5.3 Containment, Eradication, and Recovery

When a threat is detected, Turnstone immediately contains the incident to prevent further damage. Malicious elements are eradicated, and any compromised systems are restored using secure backups and validated configurations.

5.4 Post-Incident Review

After resolving an incident, Turnstone conducts a post-mortem analysis to identify lessons learned and to implement any necessary policy or procedure updates that can prevent a similar event in the future.

6. Disaster Recovery Process

6.1 Disaster Recovery Plan

Turnstone has a documented Disaster Recovery Process ("DRP"), designed to rapidly restore the Platform's services and data after incidents or disruptions, ensuring minimal impact on end users and the business. Turnstone's DRP includes strategy, scenario assessment (including related detection, mitigation, recovery time objective and recovery point objective), testing process, and roles and responsibilities.

6.2 Disaster Preparedness

Turnstone performs daily automated backups of critical systems and databases, retains those backups for seven days, and uses AES-256 encryption to secure them. Backups are stored in geographically separate SOC2-certified locations.

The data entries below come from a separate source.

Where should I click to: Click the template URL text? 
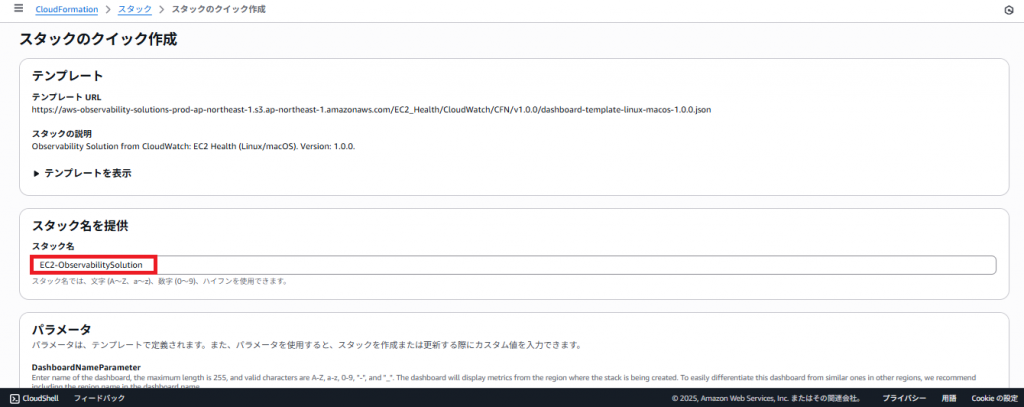[x=371, y=109]
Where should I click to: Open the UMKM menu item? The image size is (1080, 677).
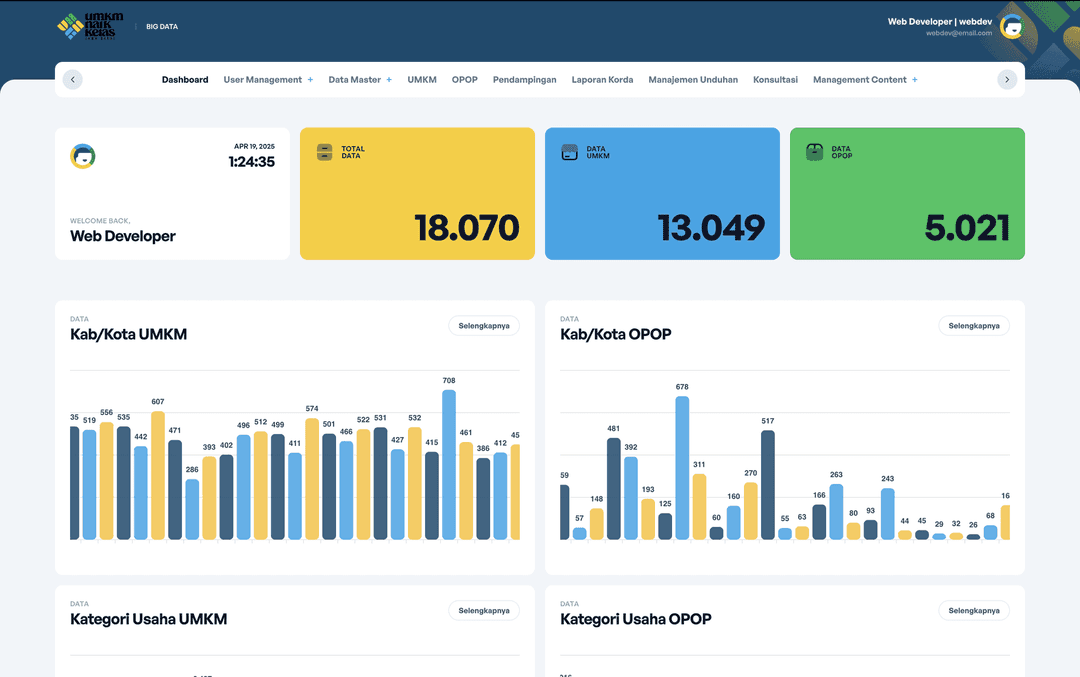pyautogui.click(x=422, y=79)
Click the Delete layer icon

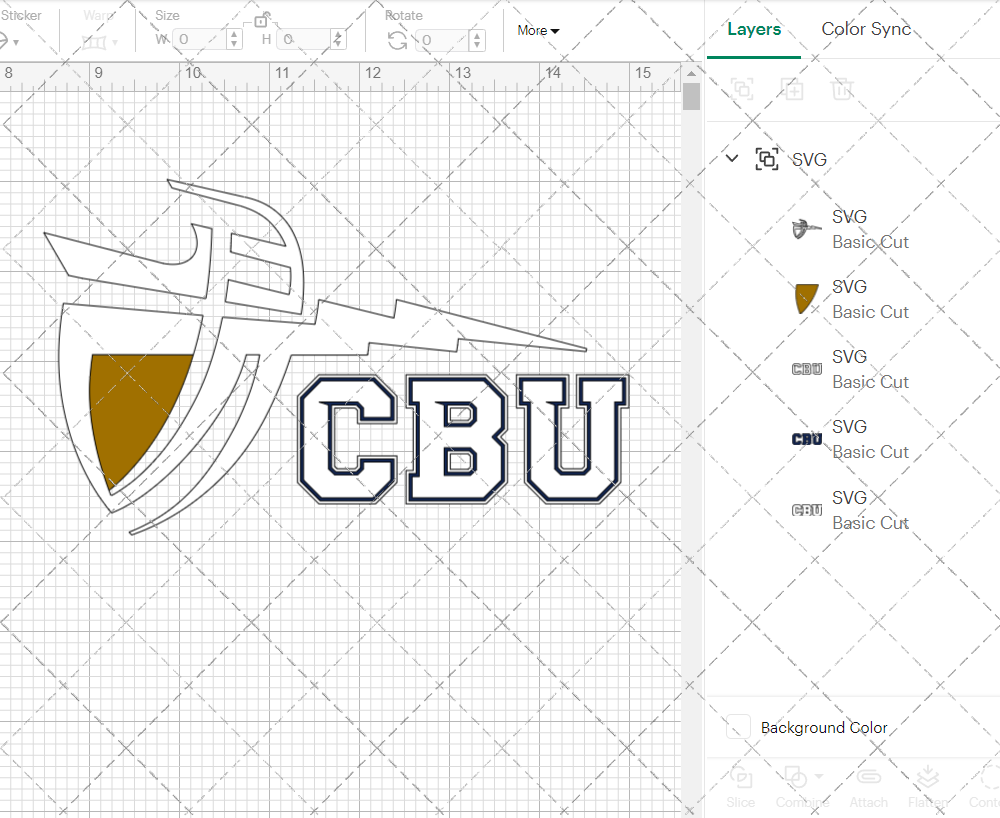pos(842,89)
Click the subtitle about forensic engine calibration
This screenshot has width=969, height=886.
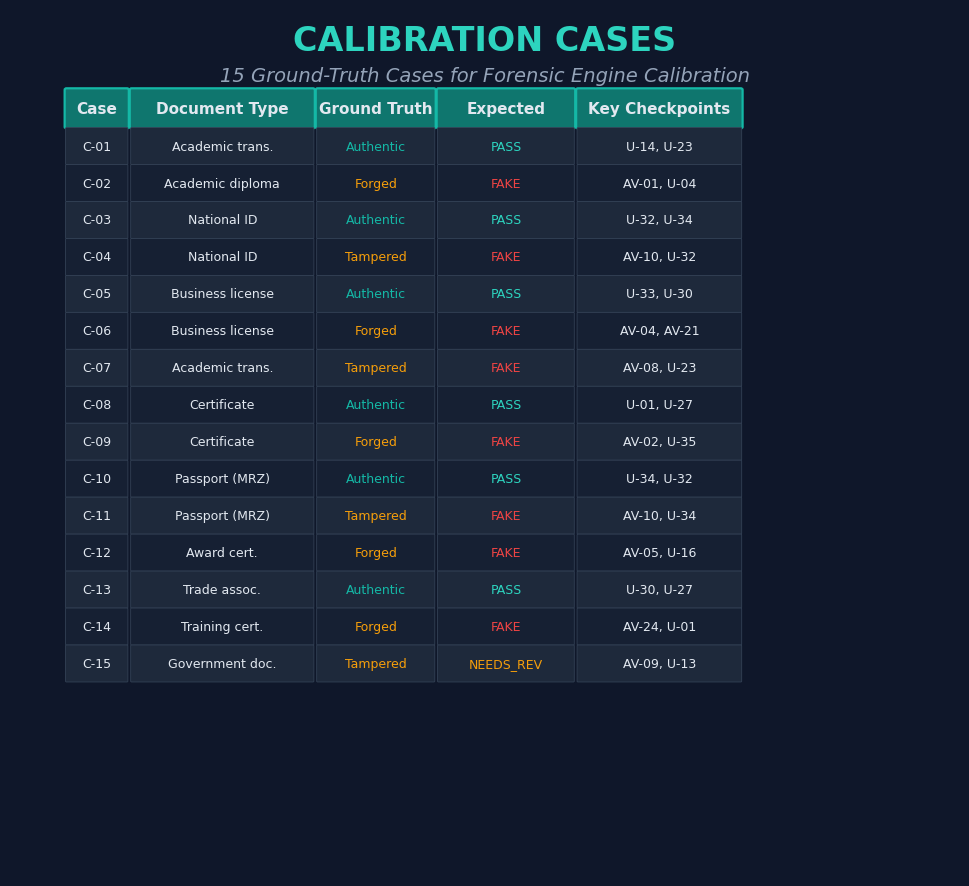click(484, 75)
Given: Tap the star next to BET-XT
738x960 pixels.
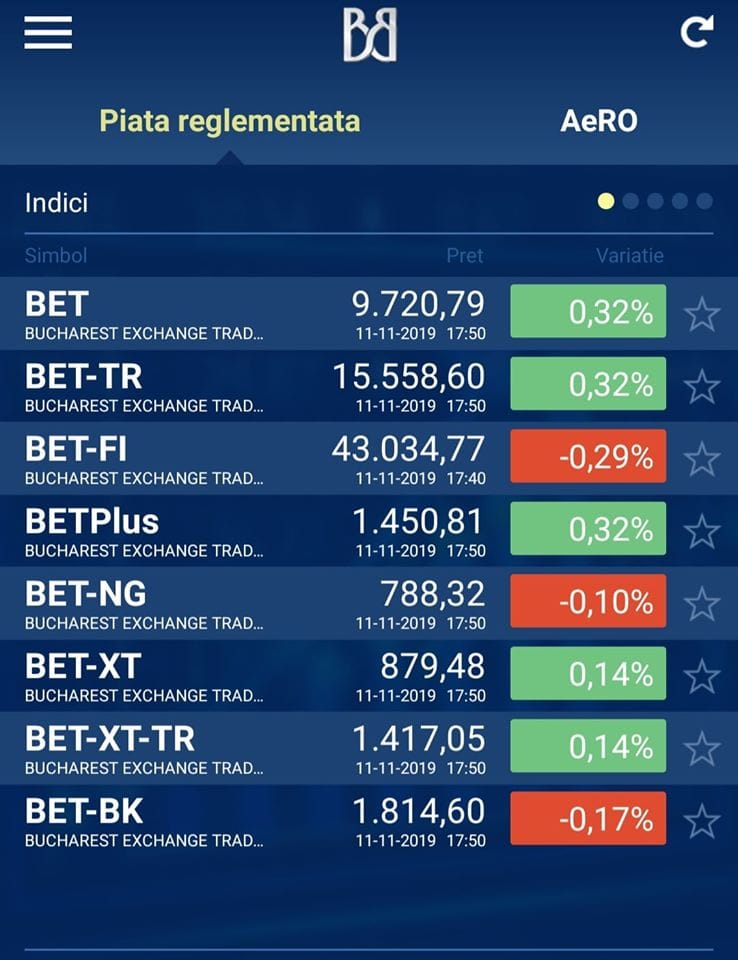Looking at the screenshot, I should (701, 675).
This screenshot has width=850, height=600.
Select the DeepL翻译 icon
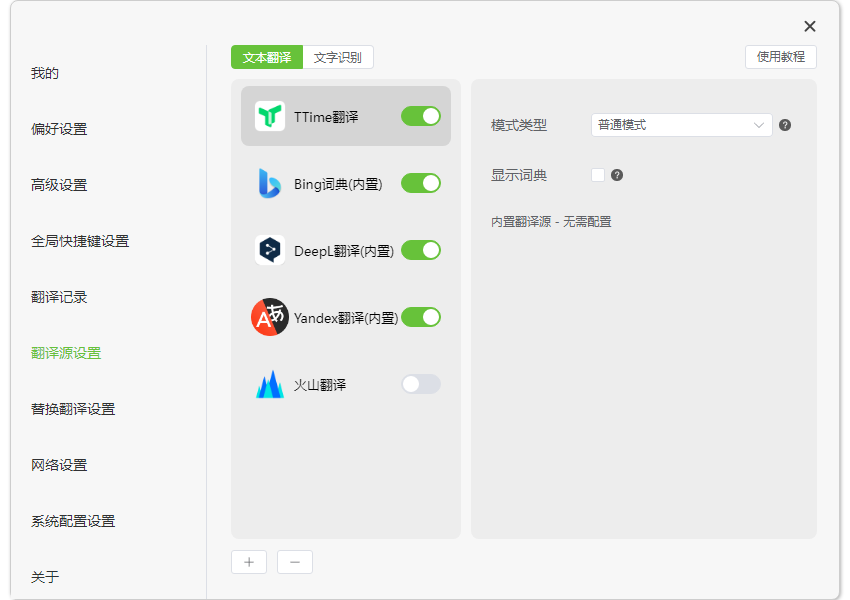click(x=268, y=250)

6.3 Disaster Recovery Plan Execution

When a disaster is declared, Turnstone activates the DRP and immediately establishes a communication plan. Traffic is redirected to secondary systems or cloud-based failover solutions, and data is recovered from the latest valid backups. The integrity and functionality of restored systems are verified before returning to normal operations. Turnstone will delay recovery if there is a potential for further damage by recovering too early.

7. Penalties

Failure to comply with this security policy may result in disciplinary action, up to and including termination of employment or contractual agreements. The severity of disciplinary measures will be determined based on the nature of the violation, its impact on the organization, and whether the breach was due to negligence or intentional misconduct. Repeated violations or deliberate breaches may lead to immediate termination and potential legal action as applicable.

8. Regulatory Compliance

Turnstone voluntarily adheres to all applicable legal, regulatory, and contractual obligations, including the General Data Protection Regulation (GDPR), state-specific privacy laws such as the California Consumer Privacy Act (CCPA), and implements processes that follow industry standards like ISO/IEC 27001 and the NIST Cybersecurity Framework. All physical infrastructure is managed by third-party, and certified SOC2 compliant.

9. Review and Updates

Turnstone conducts an annual review of this Security Policy at the beginning of each fiscal year or whenever there are substantial updates to the Platform or changes in the threat environment. Any updates are promptly communicated to all relevant stakeholders and personnel to maintain understanding and compliance.

10. Contact Information

For questions regarding this policy or to report a security issue, contact Turnstone at security@turnstonedata.com. By enforcing these measures and practices, Turnstone aims to provide municipalities with a secure, reliable, and trustworthy predictive modeling platform that prioritizes proactive defense, continuous improvement and recognized security standards.